Exercise instructions
For each record, copy the text exactly and omit any picture it holds.

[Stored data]
════════════════════

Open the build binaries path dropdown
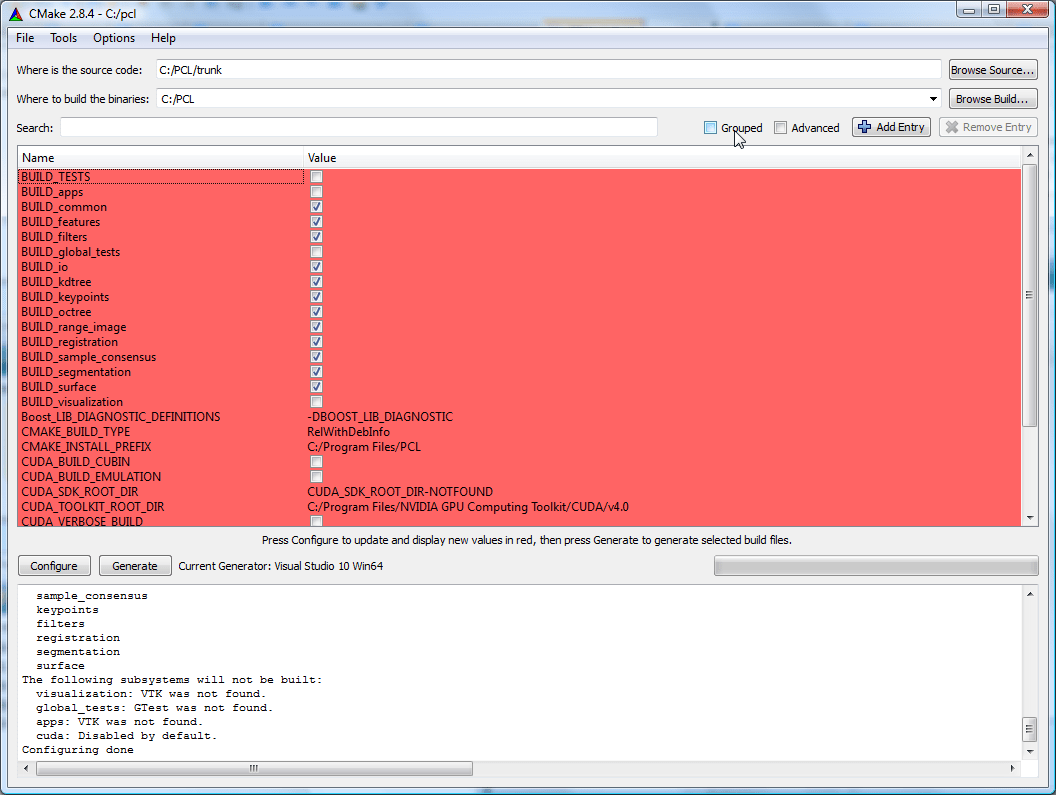This screenshot has height=795, width=1056. click(932, 98)
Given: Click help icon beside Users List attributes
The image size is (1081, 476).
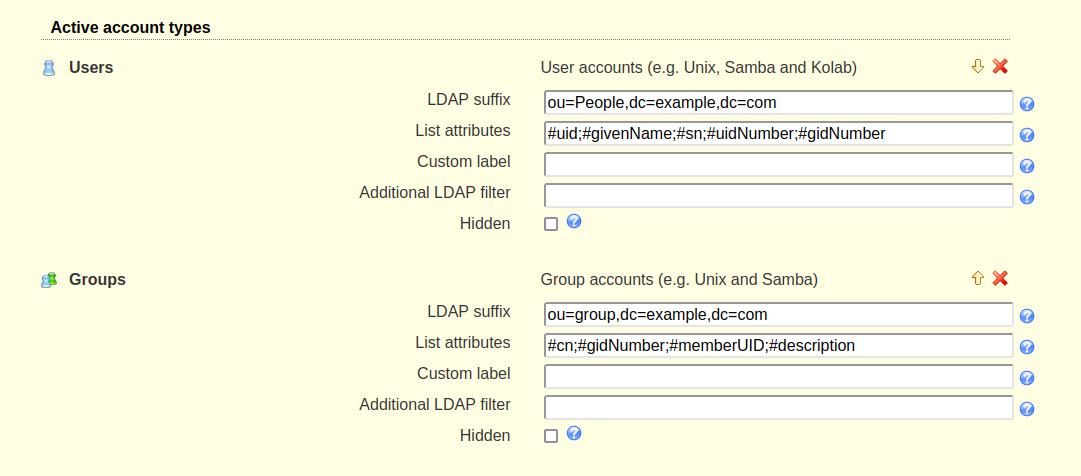Looking at the screenshot, I should 1026,135.
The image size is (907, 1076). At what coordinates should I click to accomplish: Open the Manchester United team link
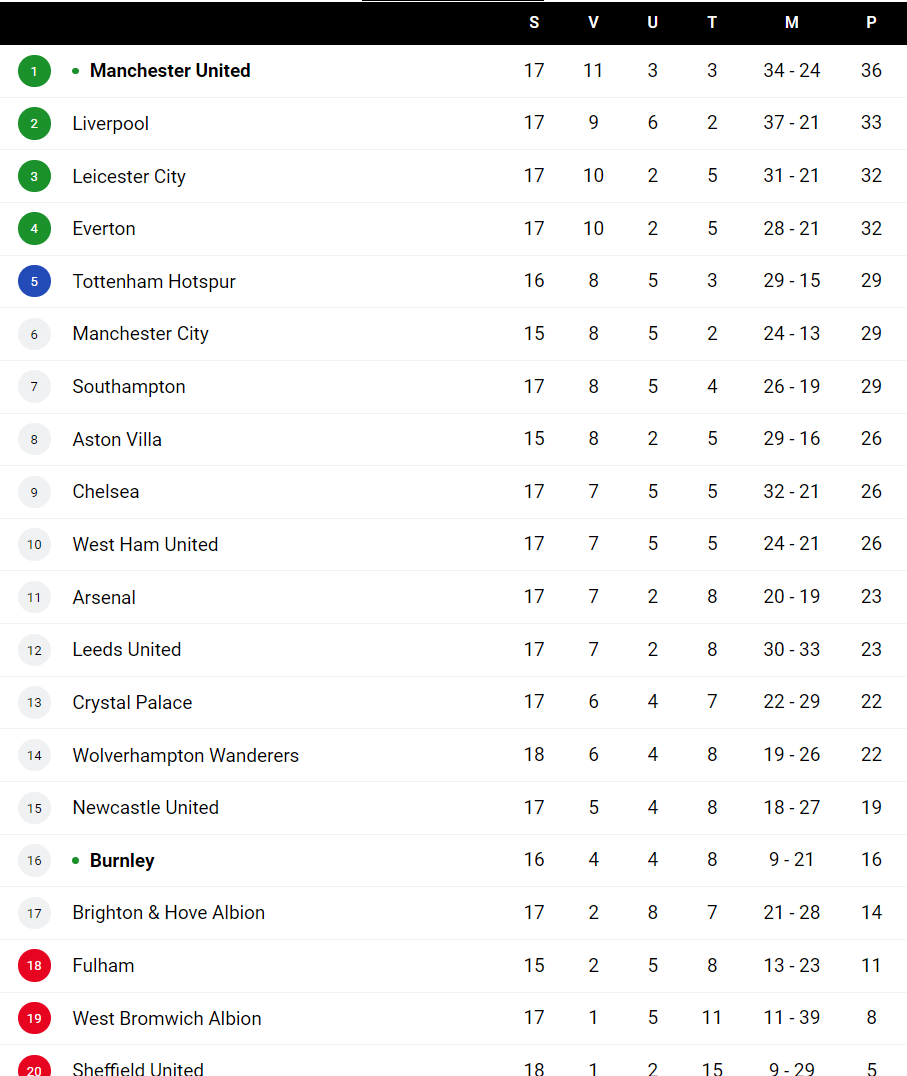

════════════════════

Answer for this exercise
Open the build binaries path dropdown
This screenshot has height=795, width=1056. click(932, 98)
Given: Click help icon beside Users List attributes
The image size is (1081, 476).
Looking at the screenshot, I should 1026,135.
The image size is (907, 1076). At what coordinates should I click to accomplish: Open the Manchester United team link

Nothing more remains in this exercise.